A Feasible Alternative: Certain special features of current situation in Pakistan make it possible to achieve the goals of the census at a substantially lower cost, and with substantially greater accuracy, using a radical change in design. The main idea is to start with NIC’s as providing a base count for the population. The statistical nature of the problem changes substantial if conceived of as being one of UPDATING the NADRA database by adding all elements not already counted, instead of counting the entire population of Pakistan starting from scratch.
1. Use NADRA database as the FRAME for the survey. This is much easier then devoting two initial days of the survey to creating a new frame, or using the obsolete earlier frame. Given that the survey assumes that every household being surveyed will have at least one member with a NIC, this methodology provides a framework with virtually no cost, compared to current plans. Designing a valid frame from which to take a random sample is often the more difficult part of a census/survey undertaking. Here we have one from the beginning, which is currently not being exploited.
2. With the NIC as framework, the question being asked changes from “How to enumerate the entire population of Pakistan?” to “How to calculate the DIFFERENTIAL between the NADAR database and the ACTUAL population?” This requires different types of statistical techniques.
3. The first step would be to take a PILOT sample of about 2000 randomly selected NIC numbers. For each number selected in this initial sample, we would find out the household size, and ask other relevant CAREFULLY selected questions. A crucial parameter that we will attempt to measure is the proportion of the population without NIC cards (mostly youth, but certain others as well). With careful design, we can even include households without any NIC holders. With only 2000 interviews, trained experts should be available, and adequate security can be provided, so that the whole process should be completed in short time with relatively low expense.
4. Proper statistical analysis of this pilot sample will allow us to calculate many parameters of great interest:
a. The distribution of the youth (those not listed in NADRA database). Also the proportion of people with valid NIC’s to those who have not applied for one. Once we have this crucial parameter for the pilot sample, we can extrapolate to the whole population to get a preliminary estimate.
b. The VARIANCE of our estimate for this distribution. By comparing two estimates based on subsamples of size 1000 (of the full 2000), we can calculate variance as a function of the sample size. This will allow us to calculate the sample size needed to achieve any desired level of accuracy. Based on experience with similar surveys elsewhere, sample sizes of 60,000 can achieve accuracies of within plus or minus 0.5 %, which is substantially higher than the 6% expected accuracy of the complete census.
c. Information on validity, precision, informativeness of the questionnaires administered on the pilot sample.

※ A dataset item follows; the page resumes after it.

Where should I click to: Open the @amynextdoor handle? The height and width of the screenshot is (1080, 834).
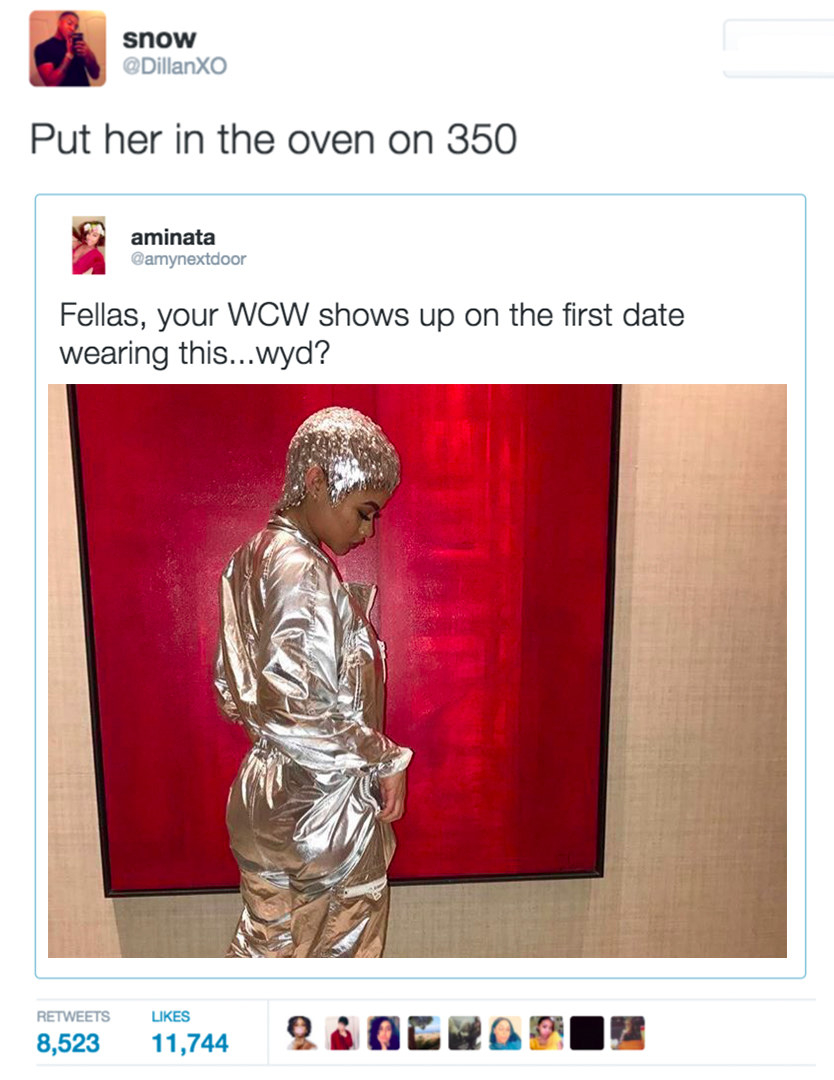pyautogui.click(x=188, y=259)
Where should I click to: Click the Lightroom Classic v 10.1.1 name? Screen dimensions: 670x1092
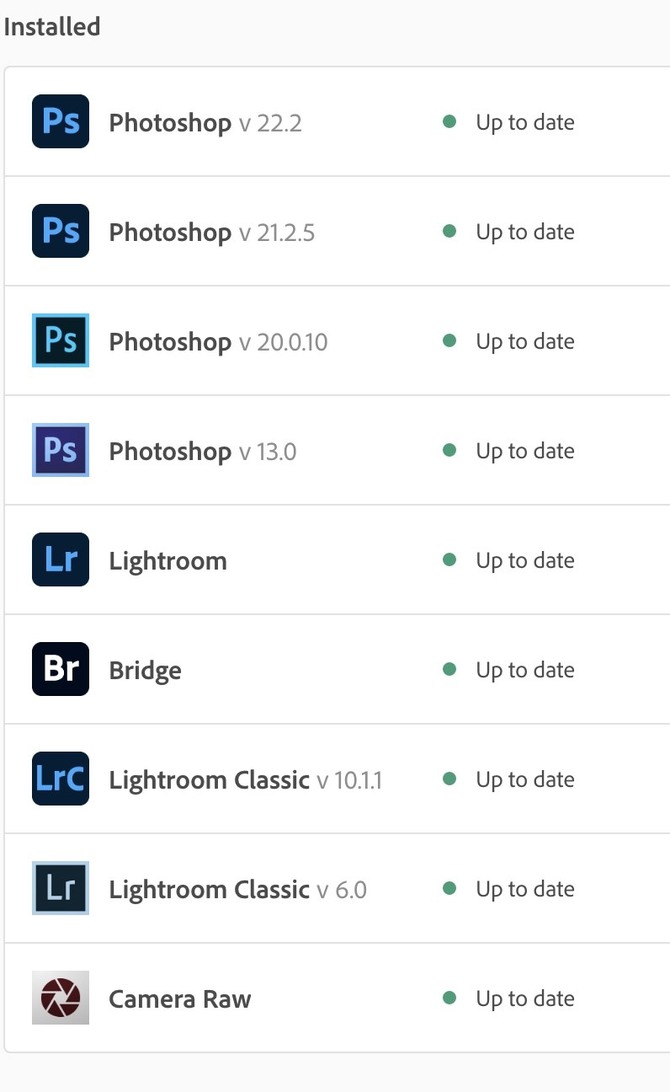(x=209, y=780)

5. Based on the pilot sample, we will get an accurate estimate of the correct sample size required for desired level of precision on ANY target quantity it is desired to estimate. The primary target quantity is the proportion of coverage by NADRA and the enumeration of the youth who are not covered by NADRA. But other target quantities such as district-wise enumerations of key characteristics may also be desirable. Experience indicates that the sample size required could be anywhere between 20,000 to 200,000 but certainly not more than that. This is a MUCH more manageable sample size than the complete enumeration of crores of people. It could be done with low visibility (required politically), low budget, and with complete training of all enumerators required.

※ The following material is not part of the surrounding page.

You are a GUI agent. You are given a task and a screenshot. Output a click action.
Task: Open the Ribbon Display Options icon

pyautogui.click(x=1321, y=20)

In summary, I believe it is possible to achieve the objectives of the census by complete enumeration with substantially lower cost and effort based on a random sampling methodology, using NADRA database as the initial framework for the study. It will require re-thinking the entire plan, and an initial feasibility study by statistical experts which takes into account all the particular details of NADRA, and also the level (district/tehsil/thana) at which precision is desired. Even at slow bureaucratic pace, a suitable initial plan for the pilot study could be ready for execution within four to six months. The budget required for the pilot study would be “peanuts.” Analysis of results of Pilot Study and creation of the main study would require another four to six months. My guess is that we could have results within two years, if the plan is initiated soon.